[Saved data entries]
● ● ●

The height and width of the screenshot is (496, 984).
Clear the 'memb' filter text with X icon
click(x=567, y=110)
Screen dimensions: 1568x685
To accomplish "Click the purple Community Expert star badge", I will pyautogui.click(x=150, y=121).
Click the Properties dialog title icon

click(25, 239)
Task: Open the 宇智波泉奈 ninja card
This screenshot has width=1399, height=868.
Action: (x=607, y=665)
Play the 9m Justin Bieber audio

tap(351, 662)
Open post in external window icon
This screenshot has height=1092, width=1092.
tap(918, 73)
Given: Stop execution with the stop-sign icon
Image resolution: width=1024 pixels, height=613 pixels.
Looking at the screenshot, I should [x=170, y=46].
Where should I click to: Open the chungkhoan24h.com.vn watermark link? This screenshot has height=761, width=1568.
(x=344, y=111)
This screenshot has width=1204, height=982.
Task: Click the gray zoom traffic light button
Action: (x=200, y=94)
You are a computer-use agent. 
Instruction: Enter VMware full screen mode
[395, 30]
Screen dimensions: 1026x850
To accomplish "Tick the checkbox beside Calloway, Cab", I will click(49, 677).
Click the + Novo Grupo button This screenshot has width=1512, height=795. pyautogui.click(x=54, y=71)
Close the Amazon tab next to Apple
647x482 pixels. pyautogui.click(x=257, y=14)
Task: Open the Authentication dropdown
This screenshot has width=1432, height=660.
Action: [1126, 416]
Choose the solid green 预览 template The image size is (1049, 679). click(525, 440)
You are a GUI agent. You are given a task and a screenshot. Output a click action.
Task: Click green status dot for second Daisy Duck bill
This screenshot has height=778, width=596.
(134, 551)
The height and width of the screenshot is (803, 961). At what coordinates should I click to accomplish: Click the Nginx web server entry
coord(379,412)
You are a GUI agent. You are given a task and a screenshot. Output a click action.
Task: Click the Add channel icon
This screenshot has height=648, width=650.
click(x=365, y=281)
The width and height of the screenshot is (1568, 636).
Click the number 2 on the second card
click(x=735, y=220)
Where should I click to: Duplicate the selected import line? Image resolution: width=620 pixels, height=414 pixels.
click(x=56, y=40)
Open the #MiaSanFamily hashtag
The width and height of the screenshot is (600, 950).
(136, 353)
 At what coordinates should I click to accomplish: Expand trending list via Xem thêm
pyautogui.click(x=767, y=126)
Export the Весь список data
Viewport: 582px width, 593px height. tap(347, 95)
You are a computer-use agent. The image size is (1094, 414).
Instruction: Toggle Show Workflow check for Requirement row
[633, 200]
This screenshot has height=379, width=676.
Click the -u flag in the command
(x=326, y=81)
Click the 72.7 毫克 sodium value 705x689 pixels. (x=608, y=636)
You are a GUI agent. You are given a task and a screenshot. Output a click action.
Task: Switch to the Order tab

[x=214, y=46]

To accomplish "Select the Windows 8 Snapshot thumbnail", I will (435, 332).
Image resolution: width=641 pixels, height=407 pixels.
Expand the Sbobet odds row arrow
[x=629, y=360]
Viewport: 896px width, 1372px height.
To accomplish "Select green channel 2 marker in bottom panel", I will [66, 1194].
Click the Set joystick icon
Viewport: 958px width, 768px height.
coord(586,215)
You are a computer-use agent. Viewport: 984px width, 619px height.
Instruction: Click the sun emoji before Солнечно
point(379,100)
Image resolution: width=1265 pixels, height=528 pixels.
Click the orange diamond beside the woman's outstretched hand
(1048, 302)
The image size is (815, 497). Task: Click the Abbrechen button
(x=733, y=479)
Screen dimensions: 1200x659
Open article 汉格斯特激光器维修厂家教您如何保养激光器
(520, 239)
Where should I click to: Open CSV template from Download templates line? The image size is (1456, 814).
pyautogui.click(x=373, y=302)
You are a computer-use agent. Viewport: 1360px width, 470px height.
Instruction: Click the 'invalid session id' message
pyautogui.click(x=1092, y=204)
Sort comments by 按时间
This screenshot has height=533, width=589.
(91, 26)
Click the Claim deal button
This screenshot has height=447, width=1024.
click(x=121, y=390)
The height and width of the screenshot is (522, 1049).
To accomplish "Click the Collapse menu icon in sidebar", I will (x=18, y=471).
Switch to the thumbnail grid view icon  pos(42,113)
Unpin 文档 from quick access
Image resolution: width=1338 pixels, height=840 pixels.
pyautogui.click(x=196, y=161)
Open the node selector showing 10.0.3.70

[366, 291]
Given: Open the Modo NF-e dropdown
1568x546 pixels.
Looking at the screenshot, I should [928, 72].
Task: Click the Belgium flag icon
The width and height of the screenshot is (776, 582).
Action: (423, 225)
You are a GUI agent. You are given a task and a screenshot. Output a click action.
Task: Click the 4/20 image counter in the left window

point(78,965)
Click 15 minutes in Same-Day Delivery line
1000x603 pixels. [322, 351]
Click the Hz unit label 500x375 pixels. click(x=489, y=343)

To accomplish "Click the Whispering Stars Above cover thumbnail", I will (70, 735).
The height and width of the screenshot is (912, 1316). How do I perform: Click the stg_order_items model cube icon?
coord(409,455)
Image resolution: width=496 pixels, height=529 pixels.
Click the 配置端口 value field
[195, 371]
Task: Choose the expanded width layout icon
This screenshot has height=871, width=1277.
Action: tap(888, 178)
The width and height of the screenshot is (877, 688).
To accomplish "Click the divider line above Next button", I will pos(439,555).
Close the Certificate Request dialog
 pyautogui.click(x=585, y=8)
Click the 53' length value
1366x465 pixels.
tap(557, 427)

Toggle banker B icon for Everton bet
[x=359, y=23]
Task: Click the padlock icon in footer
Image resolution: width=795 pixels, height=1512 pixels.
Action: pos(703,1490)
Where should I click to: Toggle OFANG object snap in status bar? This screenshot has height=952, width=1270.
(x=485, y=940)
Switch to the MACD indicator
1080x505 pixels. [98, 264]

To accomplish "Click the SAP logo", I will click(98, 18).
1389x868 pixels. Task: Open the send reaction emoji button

● ● ●

#### TASK PROMPT
All lines of the records above that carry the word "computer" should be listed.

#### PROBLEM SOLUTION
You are a computer-use agent. 
You are a computer-use agent. The image size is (1094, 414).
You are a computer-use agent. Viewport: 984px width, 619px height.
You are a computer-use agent. Viewport: 1360px width, 470px height.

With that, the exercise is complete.